Task requirements: Return exactly the lines below, starting with the one that has "This screenshot has height=738, width=723." and going on through the one that has "Viewport: 1252px width, 720px height.".

Supplied material:
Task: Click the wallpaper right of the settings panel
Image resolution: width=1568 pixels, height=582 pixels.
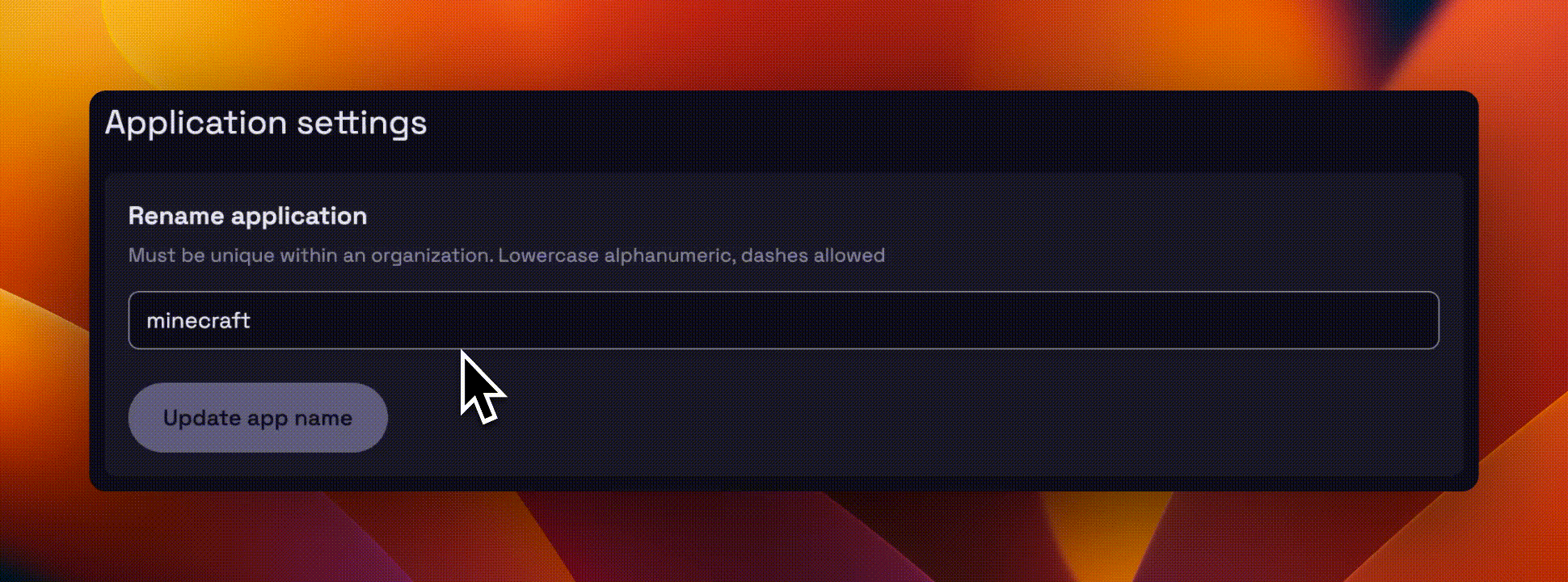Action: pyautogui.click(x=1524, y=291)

---

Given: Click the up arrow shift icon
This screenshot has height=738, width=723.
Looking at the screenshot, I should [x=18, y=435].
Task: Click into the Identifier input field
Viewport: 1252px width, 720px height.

...

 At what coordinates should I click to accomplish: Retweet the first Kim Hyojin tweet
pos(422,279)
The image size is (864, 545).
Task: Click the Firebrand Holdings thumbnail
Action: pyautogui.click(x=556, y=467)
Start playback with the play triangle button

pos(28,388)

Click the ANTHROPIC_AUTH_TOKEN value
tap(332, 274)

Task result:
This screenshot has height=738, width=723.
Looking at the screenshot, I should [x=18, y=435].
Task: Click into the Identifier input field
Viewport: 1252px width, 720px height.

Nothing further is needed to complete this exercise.